By now the original requisition had attached to it the following:

1. The scientific division’s certificate.

2. An interdepartmental slip signed by Quayle informing Stanisland that the requisition was passed to him for attention.

3. A similar slip signed by Bonhoeffer saying that he had ordered Quayle to do the passing.

4 to 11. Eight quotations for an irradiator, Forman’s having been stamped: “Accepted subject to process.”

12. A copy of Forman’s supply authorization.

13. Forman’s affidavit.

14. An intelligence report to the effect that whatever was wrong with Forman’s could not be proved.

15. A finance department report saying the same thing in longer words.

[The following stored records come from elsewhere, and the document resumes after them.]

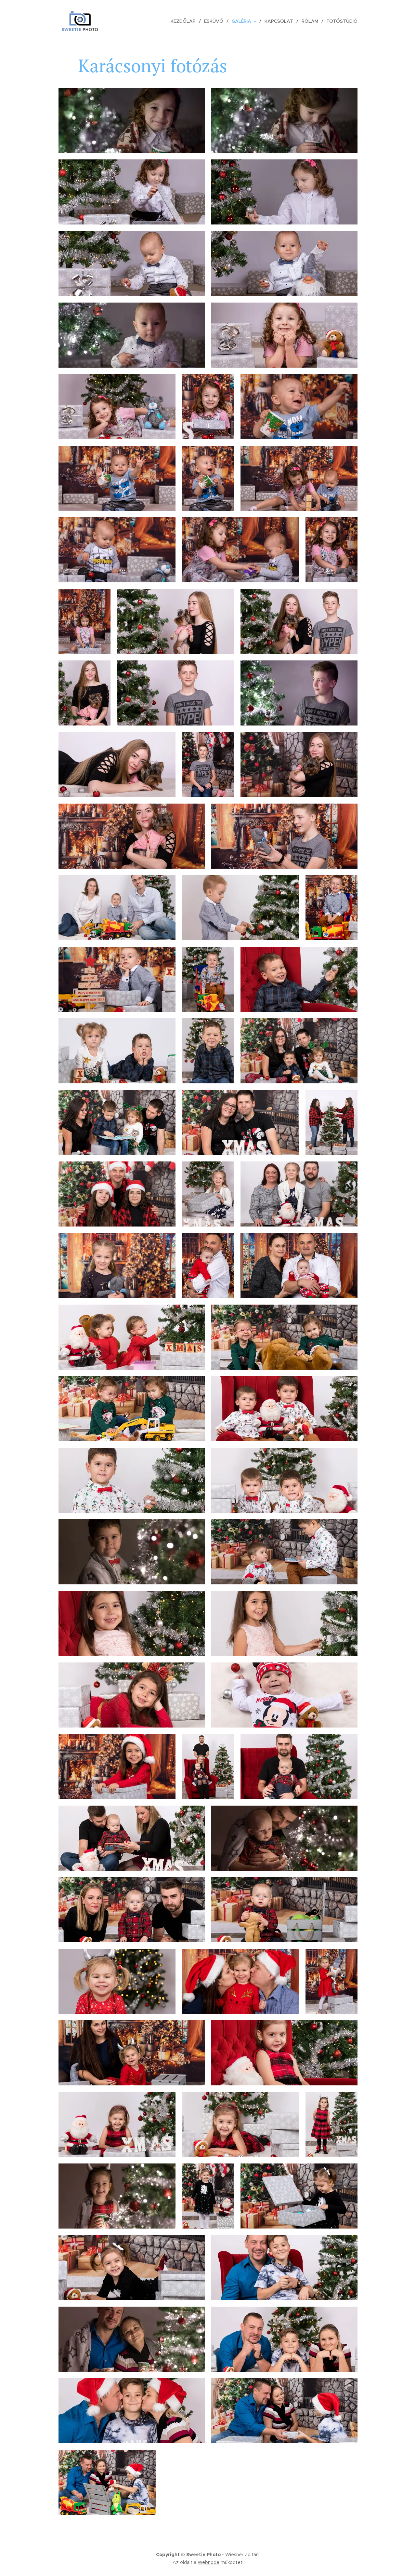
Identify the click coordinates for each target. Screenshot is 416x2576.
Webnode (208, 2562)
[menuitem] (185, 21)
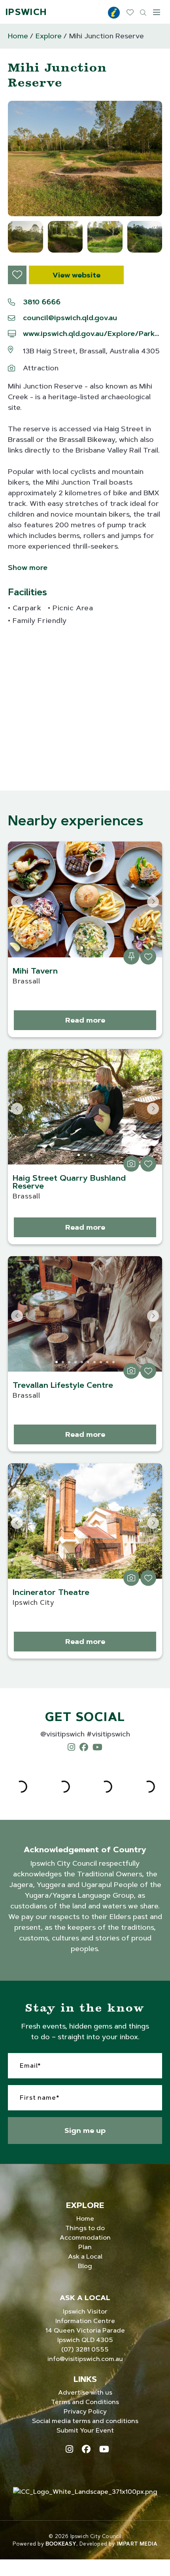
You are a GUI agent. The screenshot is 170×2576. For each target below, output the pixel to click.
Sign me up (85, 2130)
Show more (27, 567)
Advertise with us (85, 2392)
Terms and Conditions (85, 2402)
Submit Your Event (85, 2430)
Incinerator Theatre (51, 1592)
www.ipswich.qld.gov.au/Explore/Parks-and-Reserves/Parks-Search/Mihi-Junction (92, 334)
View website (76, 274)
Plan (85, 2247)
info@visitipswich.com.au (85, 2359)
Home (18, 36)
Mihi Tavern (35, 971)
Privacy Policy (85, 2411)
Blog (85, 2266)
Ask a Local (85, 2256)
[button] (85, 159)
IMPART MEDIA (137, 2543)
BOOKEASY (60, 2543)
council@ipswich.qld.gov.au (70, 318)
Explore (49, 36)
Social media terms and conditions (85, 2421)
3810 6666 (41, 302)
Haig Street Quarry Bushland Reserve (69, 1182)
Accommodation (85, 2237)
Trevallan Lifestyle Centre (63, 1385)
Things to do (85, 2228)
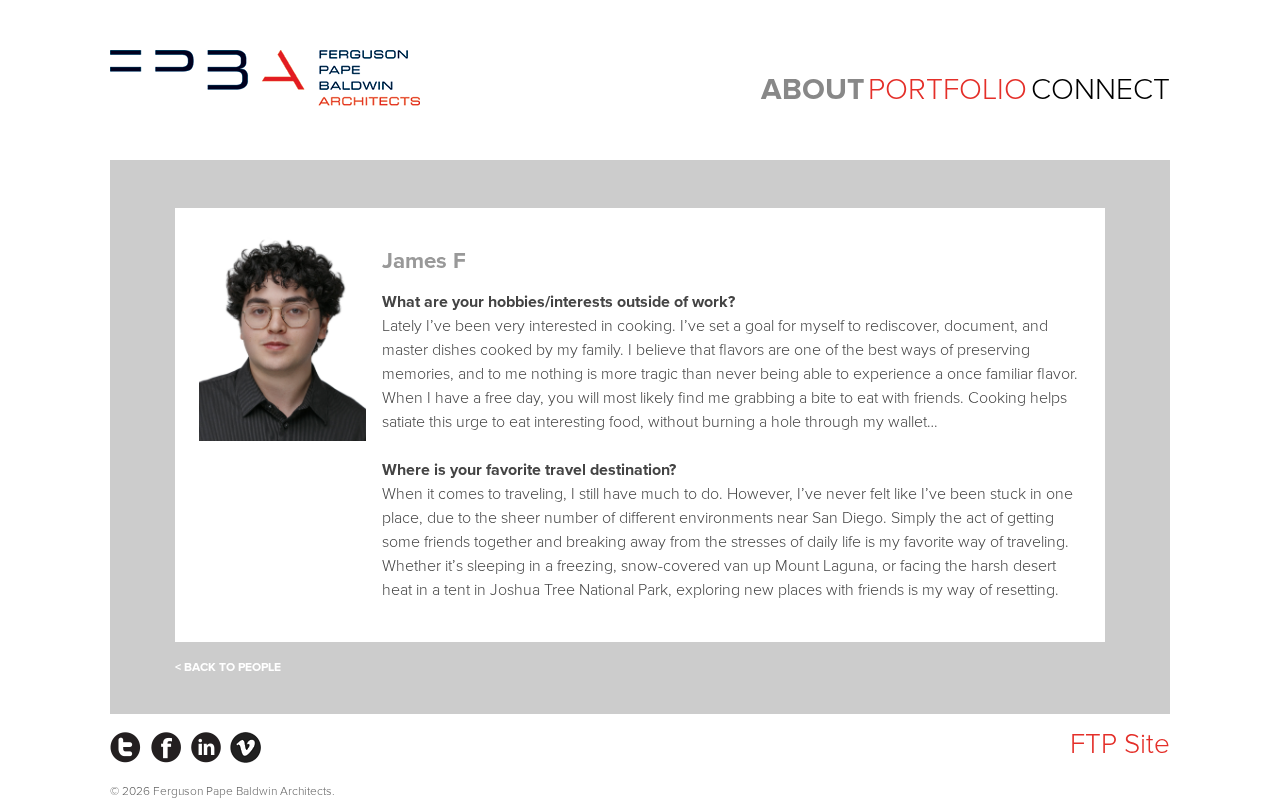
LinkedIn (205, 747)
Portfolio (947, 89)
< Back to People (228, 667)
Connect (1100, 89)
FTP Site (1120, 744)
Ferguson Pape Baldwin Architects (265, 78)
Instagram (125, 747)
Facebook (165, 747)
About (812, 89)
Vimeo (245, 747)
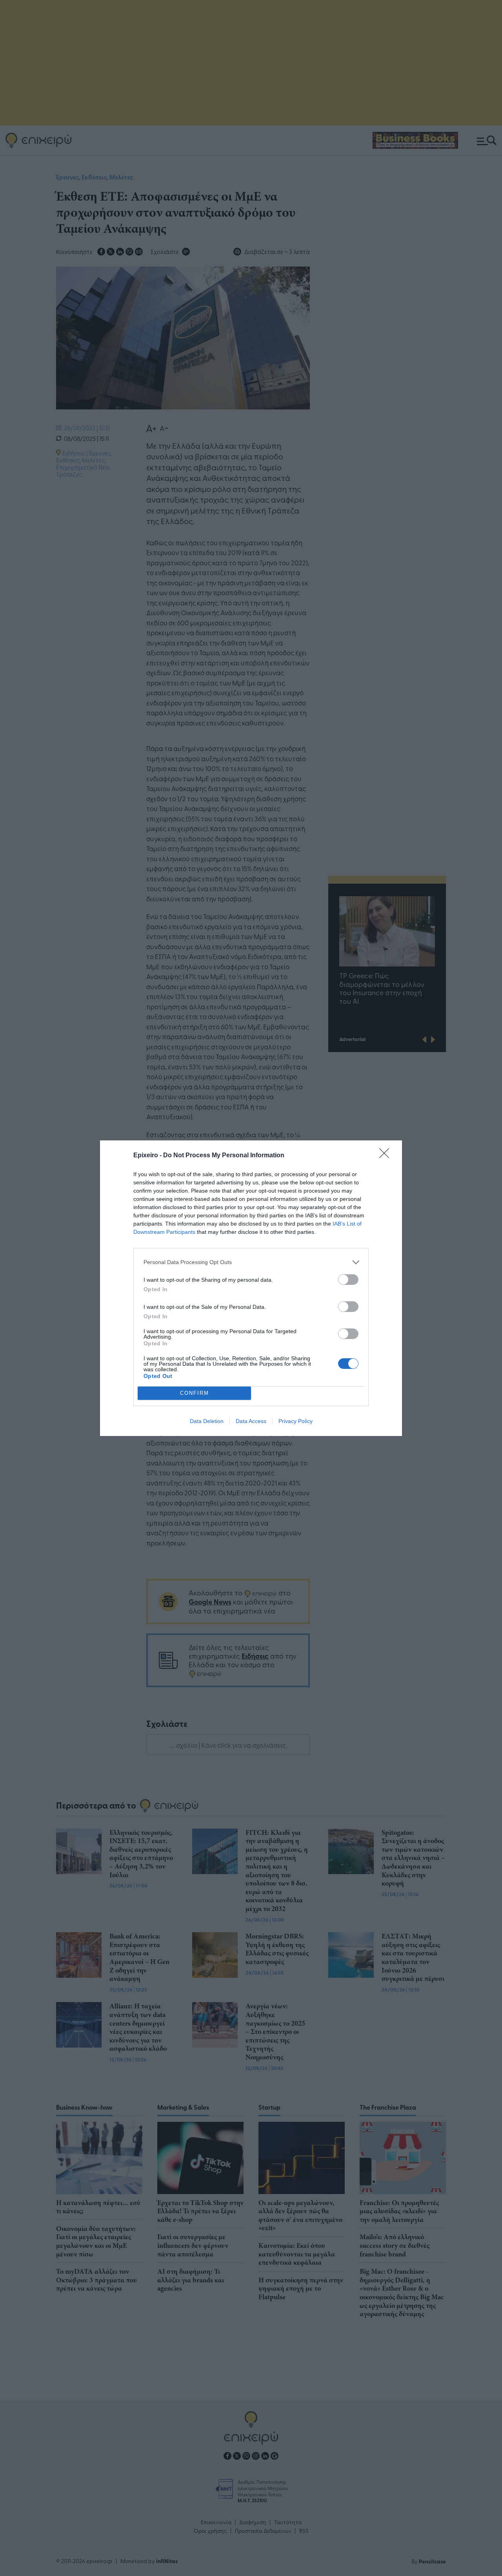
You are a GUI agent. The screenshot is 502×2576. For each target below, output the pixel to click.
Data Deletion (207, 1421)
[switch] (348, 1279)
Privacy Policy (295, 1421)
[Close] (386, 1155)
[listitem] (251, 1262)
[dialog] (251, 1288)
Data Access (251, 1421)
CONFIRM (194, 1393)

Item twelve represented an old and completely hopeless attempt to buck the system. In the long, long ago somebody had made the mistake of hiring a fully paid-up member of Columbia University’s Institute of Synergistic Statics. Being under the delusion that a line is the shortest distance between two points, the newcomer had invented a blanket-system of governmental authorizations which he fondly imagined would do away with items thirteen, fourteen and fifteen.

This dastardly attempt to abolish three departments at one fell blow had just gained its just reward; a new department had been set up to deal with item twelve while the others had been retained. For creating this extra work the author of it had been hastily promoted to somewhere in the region of Bootes.

“Some day,” offered Purcell, grinning, “it may dawn upon you that it is possible to buck a system, any system. All you need do is turn the handle the way it goes—only more so!”